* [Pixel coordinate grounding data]
* * * *

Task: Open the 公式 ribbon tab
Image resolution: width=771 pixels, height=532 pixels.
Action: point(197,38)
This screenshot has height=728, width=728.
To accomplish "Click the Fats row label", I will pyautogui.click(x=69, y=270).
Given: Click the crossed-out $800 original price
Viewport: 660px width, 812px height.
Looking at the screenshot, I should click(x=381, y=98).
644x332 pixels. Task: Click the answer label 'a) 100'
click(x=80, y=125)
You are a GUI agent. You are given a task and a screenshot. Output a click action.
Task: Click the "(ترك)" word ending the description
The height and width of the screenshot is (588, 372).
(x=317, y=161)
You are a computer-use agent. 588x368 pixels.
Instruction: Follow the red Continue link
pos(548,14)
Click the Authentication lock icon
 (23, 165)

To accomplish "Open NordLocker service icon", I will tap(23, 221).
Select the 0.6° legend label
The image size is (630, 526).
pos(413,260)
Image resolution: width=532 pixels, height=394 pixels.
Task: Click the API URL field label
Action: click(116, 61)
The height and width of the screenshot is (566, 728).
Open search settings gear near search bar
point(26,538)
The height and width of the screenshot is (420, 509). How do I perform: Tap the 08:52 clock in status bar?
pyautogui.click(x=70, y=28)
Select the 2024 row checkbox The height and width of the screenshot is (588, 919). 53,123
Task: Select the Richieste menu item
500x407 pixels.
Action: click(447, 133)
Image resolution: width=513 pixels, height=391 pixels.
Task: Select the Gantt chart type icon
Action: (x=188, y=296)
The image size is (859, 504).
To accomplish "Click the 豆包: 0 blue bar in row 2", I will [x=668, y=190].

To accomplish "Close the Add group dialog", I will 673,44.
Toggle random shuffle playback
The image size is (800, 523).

* * * *

* [What to work on]
The entire set of records should be returned exactly.

* [Result of this task]
Task: Open the 公式 ribbon tab
Image resolution: width=771 pixels, height=532 pixels.
Action: point(197,38)
This screenshot has height=728, width=728.
To accomplish "Click the Fats row label", I will pyautogui.click(x=69, y=270).
Given: Click the crossed-out $800 original price
Viewport: 660px width, 812px height.
Looking at the screenshot, I should click(x=381, y=98).
644x332 pixels. Task: Click the answer label 'a) 100'
click(x=80, y=125)
You are a GUI agent. You are given a task and a screenshot. Output a click action.
Task: Click the "(ترك)" word ending the description
The height and width of the screenshot is (588, 372).
(x=317, y=161)
You are a computer-use agent. 588x368 pixels.
Instruction: Follow the red Continue link
pos(548,14)
Click the Authentication lock icon
 (23, 165)

To accomplish "Open NordLocker service icon", I will tap(23, 221).
Select the 0.6° legend label
The image size is (630, 526).
pos(413,260)
Image resolution: width=532 pixels, height=394 pixels.
Task: Click the API URL field label
Action: click(116, 61)
The height and width of the screenshot is (566, 728).
Open search settings gear near search bar
point(26,538)
The height and width of the screenshot is (420, 509). How do I perform: Tap the 08:52 clock in status bar?
pyautogui.click(x=70, y=28)
Select the 2024 row checkbox The height and width of the screenshot is (588, 919). 53,123
Task: Select the Richieste menu item
500x407 pixels.
Action: click(447, 133)
Image resolution: width=513 pixels, height=391 pixels.
Task: Select the Gantt chart type icon
Action: (x=188, y=296)
The image size is (859, 504).
To accomplish "Click the 豆包: 0 blue bar in row 2", I will [x=668, y=190].

To accomplish "Close the Add group dialog", I will 673,44.
Toggle random shuffle playback
The image size is (800, 523).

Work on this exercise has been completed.